Content starts

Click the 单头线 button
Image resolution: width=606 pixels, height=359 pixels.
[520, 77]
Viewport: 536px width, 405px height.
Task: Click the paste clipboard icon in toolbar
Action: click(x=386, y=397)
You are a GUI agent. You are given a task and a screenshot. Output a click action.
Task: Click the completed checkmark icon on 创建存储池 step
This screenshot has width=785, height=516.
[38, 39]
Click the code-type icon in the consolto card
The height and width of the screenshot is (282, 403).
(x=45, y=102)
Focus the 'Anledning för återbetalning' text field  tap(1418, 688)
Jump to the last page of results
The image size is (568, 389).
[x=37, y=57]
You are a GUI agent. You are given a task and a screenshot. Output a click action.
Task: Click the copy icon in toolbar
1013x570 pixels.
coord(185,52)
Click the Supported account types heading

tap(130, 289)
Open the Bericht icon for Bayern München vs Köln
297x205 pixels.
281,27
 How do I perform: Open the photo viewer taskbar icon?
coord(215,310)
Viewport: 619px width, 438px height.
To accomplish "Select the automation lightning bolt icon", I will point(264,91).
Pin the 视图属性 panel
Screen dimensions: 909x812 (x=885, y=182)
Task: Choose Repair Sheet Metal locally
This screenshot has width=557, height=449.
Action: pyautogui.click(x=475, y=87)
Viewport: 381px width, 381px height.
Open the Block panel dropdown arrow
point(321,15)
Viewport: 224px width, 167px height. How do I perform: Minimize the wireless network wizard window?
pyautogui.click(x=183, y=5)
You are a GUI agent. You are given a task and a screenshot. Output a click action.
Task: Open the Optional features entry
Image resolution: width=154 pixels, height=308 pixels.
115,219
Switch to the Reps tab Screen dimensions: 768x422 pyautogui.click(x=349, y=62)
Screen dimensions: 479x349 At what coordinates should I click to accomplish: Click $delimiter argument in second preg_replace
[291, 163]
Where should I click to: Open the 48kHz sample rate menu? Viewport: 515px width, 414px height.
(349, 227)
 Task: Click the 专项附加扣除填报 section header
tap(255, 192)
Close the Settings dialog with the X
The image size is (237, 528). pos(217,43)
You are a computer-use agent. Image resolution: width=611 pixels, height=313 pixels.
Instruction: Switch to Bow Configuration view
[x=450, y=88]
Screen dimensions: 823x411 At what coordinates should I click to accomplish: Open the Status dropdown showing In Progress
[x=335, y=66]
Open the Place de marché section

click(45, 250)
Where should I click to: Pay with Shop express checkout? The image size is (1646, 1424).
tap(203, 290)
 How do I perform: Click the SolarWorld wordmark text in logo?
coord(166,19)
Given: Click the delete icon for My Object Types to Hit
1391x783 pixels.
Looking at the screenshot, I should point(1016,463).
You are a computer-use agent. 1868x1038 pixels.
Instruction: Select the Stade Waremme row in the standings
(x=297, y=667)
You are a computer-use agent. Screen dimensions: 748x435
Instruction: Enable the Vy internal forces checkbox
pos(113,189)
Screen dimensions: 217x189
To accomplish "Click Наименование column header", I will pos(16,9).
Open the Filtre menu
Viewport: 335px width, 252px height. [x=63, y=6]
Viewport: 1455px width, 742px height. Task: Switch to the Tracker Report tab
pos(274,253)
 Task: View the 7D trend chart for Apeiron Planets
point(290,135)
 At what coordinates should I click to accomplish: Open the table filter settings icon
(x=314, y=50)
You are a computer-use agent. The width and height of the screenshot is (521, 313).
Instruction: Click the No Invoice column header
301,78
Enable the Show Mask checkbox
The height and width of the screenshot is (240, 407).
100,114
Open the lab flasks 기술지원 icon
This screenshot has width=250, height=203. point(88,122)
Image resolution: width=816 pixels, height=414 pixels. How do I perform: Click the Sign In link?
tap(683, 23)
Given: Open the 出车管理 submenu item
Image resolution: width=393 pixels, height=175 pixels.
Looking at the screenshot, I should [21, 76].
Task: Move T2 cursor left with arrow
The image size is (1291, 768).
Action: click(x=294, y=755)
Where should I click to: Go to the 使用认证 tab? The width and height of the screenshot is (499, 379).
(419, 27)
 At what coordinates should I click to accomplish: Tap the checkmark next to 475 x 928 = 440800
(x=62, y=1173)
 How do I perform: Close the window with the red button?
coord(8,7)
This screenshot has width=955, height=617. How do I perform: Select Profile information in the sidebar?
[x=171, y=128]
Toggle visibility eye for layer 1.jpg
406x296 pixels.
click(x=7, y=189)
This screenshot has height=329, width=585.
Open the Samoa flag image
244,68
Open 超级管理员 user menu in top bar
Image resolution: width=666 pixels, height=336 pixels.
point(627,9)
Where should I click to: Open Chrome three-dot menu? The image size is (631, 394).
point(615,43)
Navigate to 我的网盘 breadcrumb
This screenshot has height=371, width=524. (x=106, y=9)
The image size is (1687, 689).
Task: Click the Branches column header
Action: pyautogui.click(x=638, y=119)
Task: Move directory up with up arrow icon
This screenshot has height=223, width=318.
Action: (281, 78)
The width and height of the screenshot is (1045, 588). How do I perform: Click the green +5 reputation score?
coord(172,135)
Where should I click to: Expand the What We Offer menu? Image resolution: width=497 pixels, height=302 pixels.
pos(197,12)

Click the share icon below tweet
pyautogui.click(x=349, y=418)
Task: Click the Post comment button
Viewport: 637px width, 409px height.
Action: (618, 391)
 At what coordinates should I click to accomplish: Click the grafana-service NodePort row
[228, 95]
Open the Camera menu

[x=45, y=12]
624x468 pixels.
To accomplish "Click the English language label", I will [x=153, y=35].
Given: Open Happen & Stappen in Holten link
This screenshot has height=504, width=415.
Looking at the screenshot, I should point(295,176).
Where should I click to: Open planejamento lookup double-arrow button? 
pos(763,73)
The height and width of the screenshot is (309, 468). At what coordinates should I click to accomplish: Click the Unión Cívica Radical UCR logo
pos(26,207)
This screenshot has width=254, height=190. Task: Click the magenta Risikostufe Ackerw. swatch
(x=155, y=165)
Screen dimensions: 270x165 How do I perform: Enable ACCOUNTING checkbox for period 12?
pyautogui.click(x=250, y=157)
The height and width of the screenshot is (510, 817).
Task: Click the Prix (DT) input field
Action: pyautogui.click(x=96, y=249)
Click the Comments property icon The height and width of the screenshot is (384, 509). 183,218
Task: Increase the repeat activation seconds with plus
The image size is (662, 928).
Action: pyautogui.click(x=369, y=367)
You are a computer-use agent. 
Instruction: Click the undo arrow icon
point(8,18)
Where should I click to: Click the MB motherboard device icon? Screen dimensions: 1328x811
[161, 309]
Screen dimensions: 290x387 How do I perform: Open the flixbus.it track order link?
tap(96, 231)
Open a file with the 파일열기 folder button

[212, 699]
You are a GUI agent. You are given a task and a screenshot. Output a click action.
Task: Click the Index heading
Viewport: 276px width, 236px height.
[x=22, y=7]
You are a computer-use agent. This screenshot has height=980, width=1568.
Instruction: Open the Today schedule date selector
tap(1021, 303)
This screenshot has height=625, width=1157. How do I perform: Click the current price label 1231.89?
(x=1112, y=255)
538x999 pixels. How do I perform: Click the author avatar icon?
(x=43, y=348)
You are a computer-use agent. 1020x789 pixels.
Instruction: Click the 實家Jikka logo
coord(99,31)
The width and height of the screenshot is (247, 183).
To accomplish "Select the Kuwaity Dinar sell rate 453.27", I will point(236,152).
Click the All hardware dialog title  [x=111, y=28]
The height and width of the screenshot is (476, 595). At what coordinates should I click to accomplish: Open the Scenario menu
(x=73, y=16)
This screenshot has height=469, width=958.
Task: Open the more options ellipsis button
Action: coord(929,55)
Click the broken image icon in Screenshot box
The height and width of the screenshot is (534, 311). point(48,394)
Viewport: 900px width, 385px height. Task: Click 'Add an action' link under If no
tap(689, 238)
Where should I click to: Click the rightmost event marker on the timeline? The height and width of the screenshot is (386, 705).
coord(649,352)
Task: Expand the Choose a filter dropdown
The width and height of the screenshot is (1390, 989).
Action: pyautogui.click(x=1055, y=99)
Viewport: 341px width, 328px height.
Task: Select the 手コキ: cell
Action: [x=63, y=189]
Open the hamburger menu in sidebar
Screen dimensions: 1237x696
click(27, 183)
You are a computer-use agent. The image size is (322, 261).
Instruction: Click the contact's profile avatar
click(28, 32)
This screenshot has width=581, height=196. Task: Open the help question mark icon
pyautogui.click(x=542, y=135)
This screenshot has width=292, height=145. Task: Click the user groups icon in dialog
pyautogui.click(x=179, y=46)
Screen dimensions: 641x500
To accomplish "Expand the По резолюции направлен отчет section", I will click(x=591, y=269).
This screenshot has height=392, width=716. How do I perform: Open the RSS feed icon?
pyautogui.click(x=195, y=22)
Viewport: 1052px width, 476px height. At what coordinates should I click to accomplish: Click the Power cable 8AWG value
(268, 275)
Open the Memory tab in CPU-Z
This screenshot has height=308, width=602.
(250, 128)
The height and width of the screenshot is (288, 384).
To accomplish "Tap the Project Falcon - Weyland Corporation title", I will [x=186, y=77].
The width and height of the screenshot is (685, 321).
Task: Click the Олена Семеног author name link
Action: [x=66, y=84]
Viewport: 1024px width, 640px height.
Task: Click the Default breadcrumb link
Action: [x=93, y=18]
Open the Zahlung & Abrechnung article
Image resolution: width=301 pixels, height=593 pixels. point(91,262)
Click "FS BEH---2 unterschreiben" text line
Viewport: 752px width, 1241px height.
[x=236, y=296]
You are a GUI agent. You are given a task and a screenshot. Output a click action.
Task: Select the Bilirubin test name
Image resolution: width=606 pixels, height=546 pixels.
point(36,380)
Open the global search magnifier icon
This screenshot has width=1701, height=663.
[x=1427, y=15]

Content ends

## Problem to work on
Both end lines included, restate word for word the lines above from the line with "This screenshot has height=392, width=716." to the line with "Task: Select the Bilirubin test name", and nothing else.

## Output below
This screenshot has height=392, width=716. How do I perform: Open the RSS feed icon?
pyautogui.click(x=195, y=22)
Viewport: 1052px width, 476px height. At what coordinates should I click to accomplish: Click the Power cable 8AWG value
(268, 275)
Open the Memory tab in CPU-Z
This screenshot has height=308, width=602.
(250, 128)
The height and width of the screenshot is (288, 384).
To accomplish "Tap the Project Falcon - Weyland Corporation title", I will [x=186, y=77].
The width and height of the screenshot is (685, 321).
Task: Click the Олена Семеног author name link
Action: [x=66, y=84]
Viewport: 1024px width, 640px height.
Task: Click the Default breadcrumb link
Action: [x=93, y=18]
Open the Zahlung & Abrechnung article
Image resolution: width=301 pixels, height=593 pixels. point(91,262)
Click "FS BEH---2 unterschreiben" text line
Viewport: 752px width, 1241px height.
[x=236, y=296]
You are a GUI agent. You are given a task and a screenshot. Output a click action.
Task: Select the Bilirubin test name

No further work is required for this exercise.